Data extracted from a collection
************
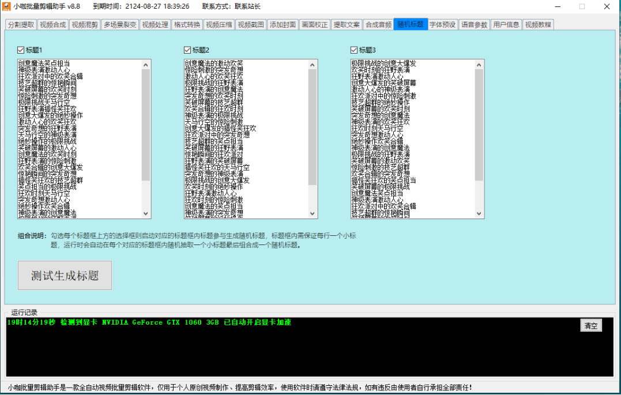Open the 视频教程 tab

tap(537, 25)
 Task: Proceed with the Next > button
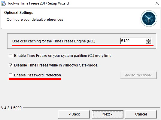[108, 114]
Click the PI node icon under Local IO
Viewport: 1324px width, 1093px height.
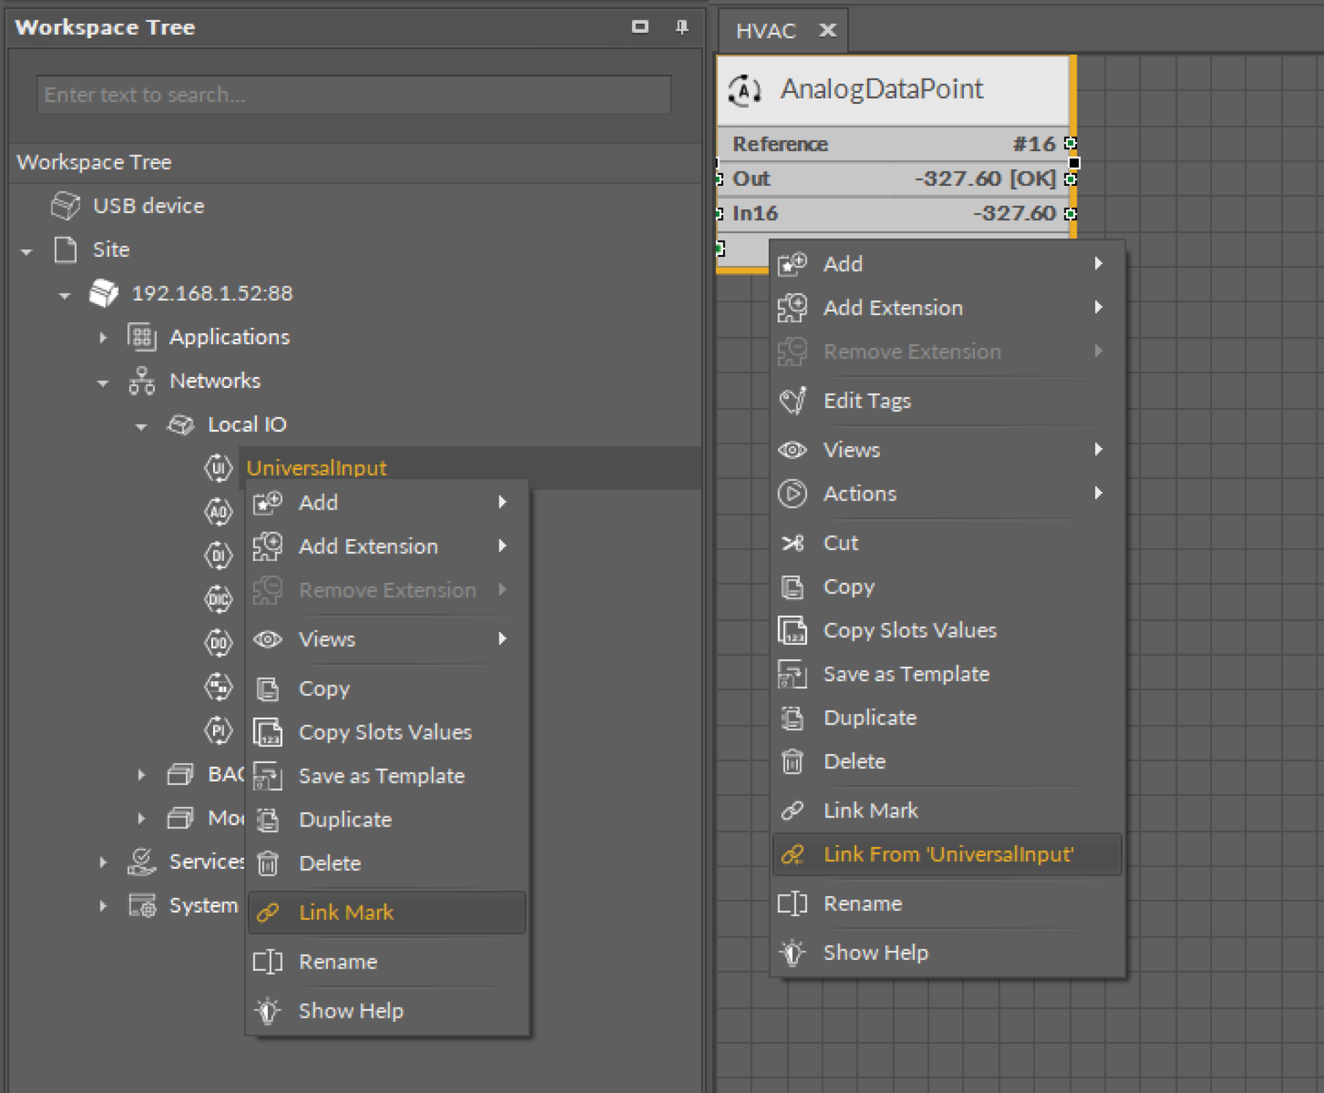[x=219, y=730]
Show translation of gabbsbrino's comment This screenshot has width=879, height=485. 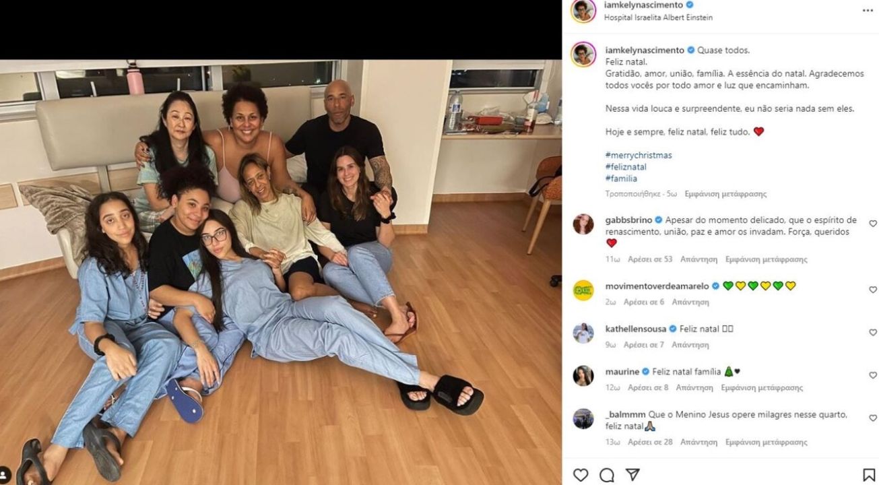click(766, 259)
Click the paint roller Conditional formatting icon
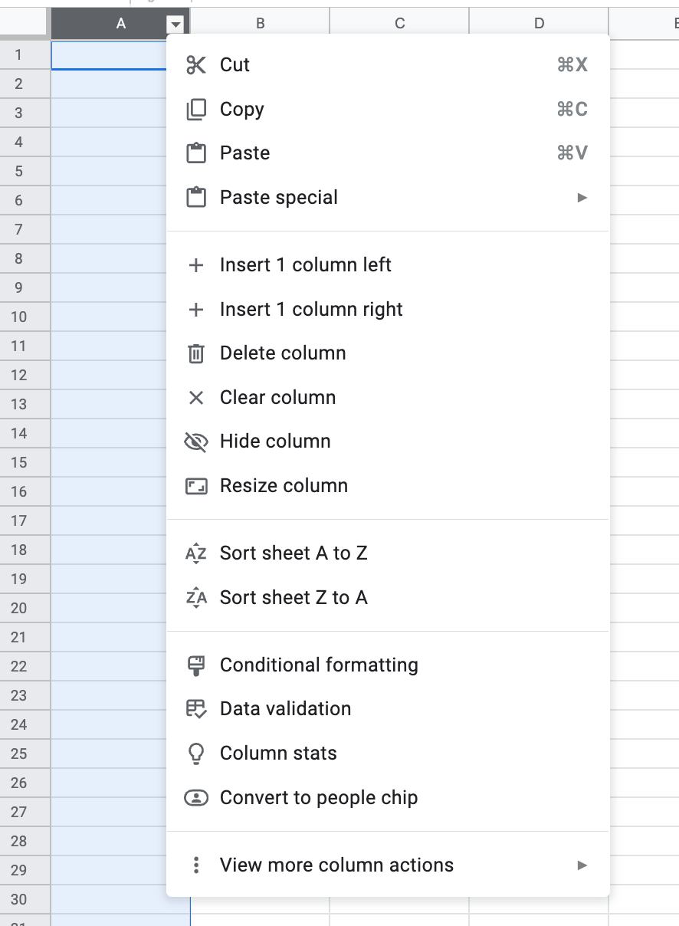The image size is (679, 926). 196,665
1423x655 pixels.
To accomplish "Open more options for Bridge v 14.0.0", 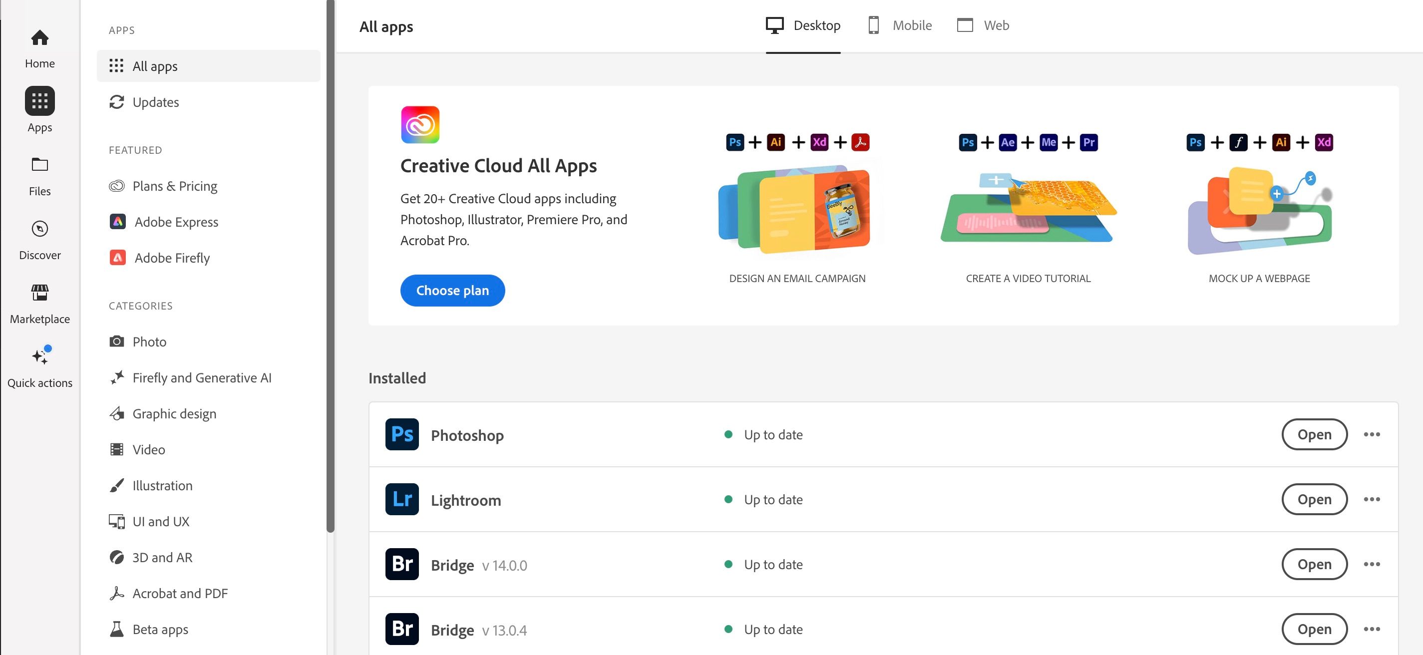I will (x=1372, y=564).

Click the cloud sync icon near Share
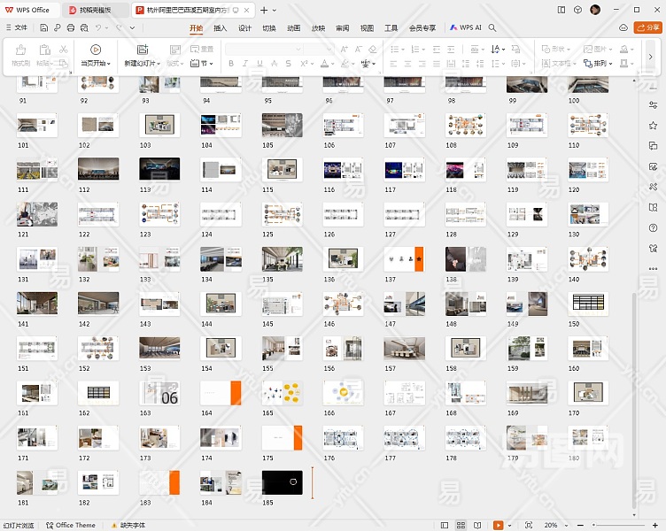point(623,27)
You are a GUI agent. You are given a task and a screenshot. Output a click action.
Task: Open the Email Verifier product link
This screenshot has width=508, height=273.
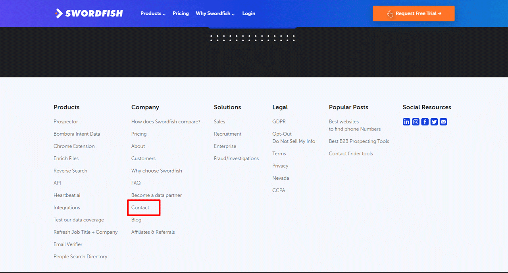pyautogui.click(x=68, y=244)
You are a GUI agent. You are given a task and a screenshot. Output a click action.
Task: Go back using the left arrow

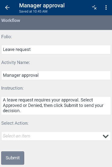[7, 8]
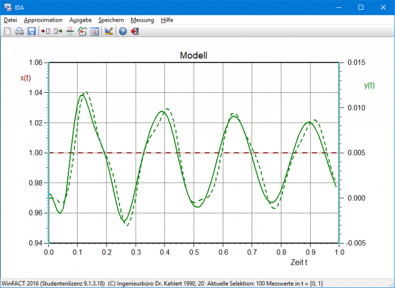Click the pencil and ruler icon
Screen dimensions: 395x288
[109, 31]
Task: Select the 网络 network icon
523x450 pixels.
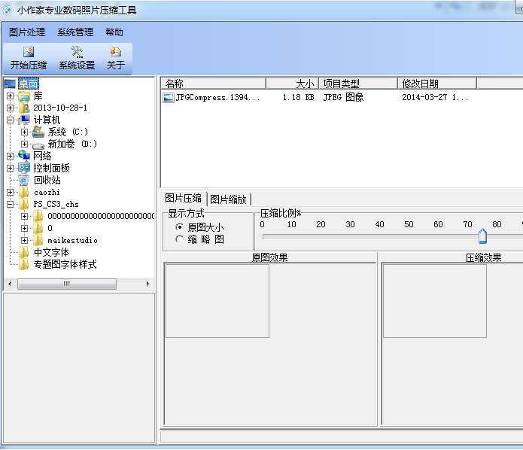Action: pyautogui.click(x=25, y=156)
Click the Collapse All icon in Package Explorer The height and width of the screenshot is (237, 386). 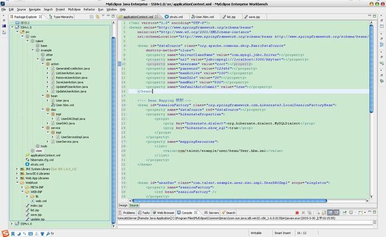click(x=91, y=17)
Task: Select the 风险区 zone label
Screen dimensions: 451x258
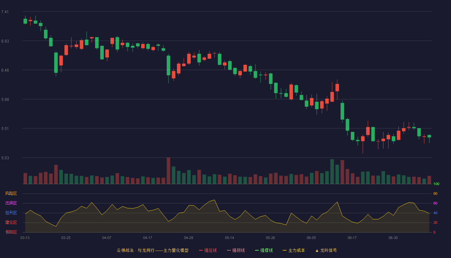Action: pos(11,194)
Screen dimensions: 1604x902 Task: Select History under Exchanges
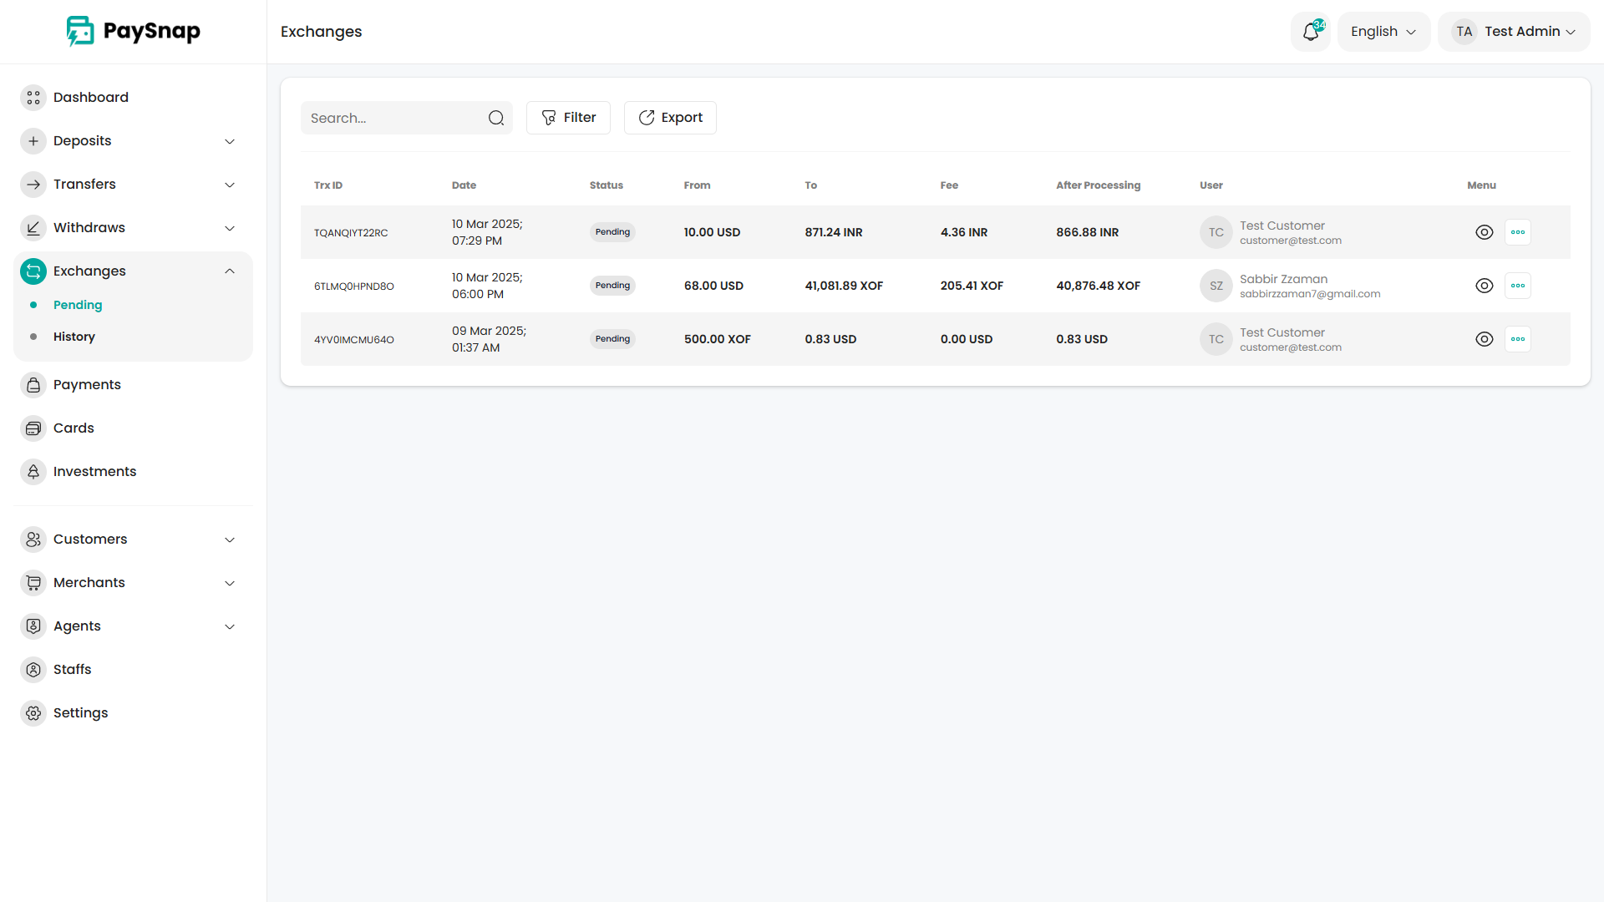click(x=74, y=337)
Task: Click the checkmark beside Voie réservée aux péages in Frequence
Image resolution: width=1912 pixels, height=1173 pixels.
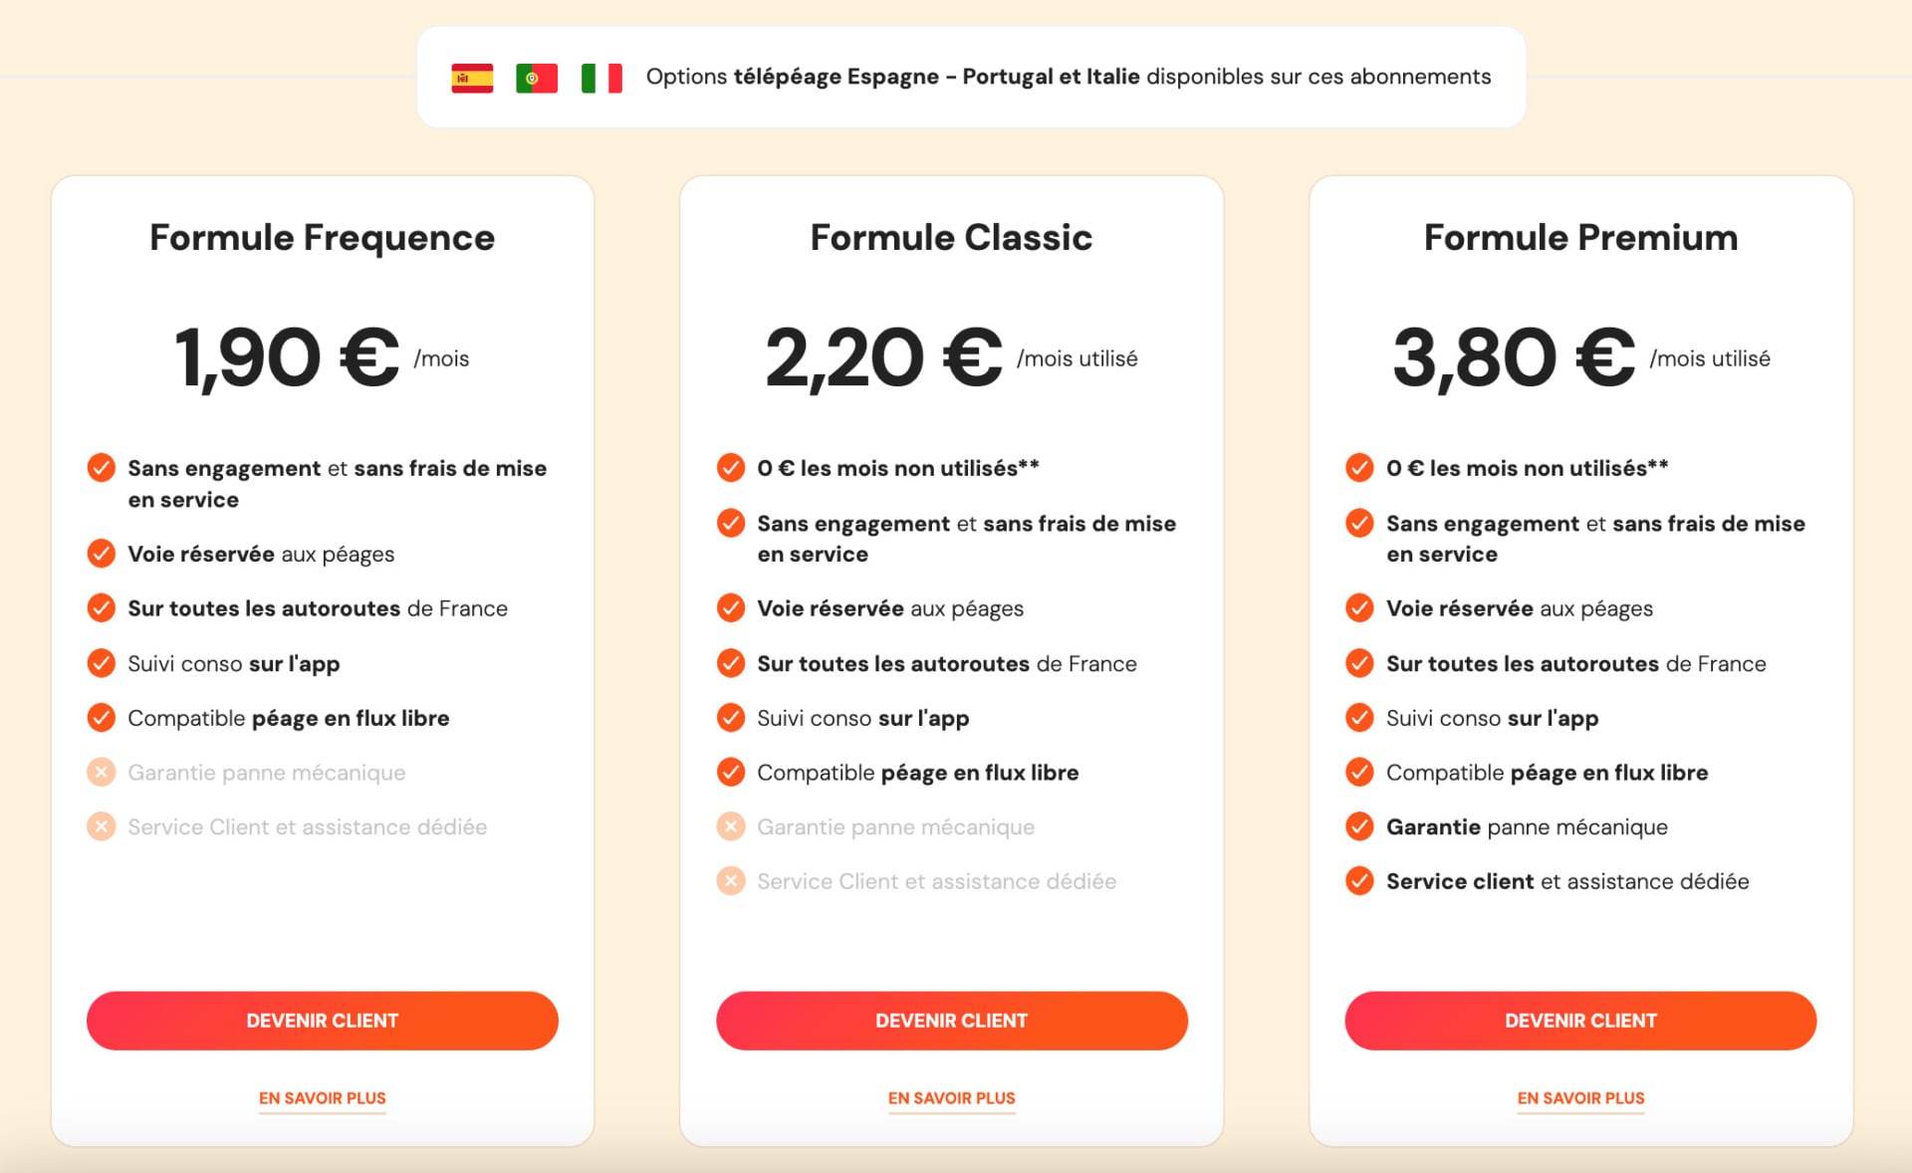Action: 102,554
************
What you will do
Identify each line in the rows above that contains the word "under" and copy every such line in full.

Worked answer
Click the PI node icon under Local IO
Screen dimensions: 1604x902 Task: Select History under Exchanges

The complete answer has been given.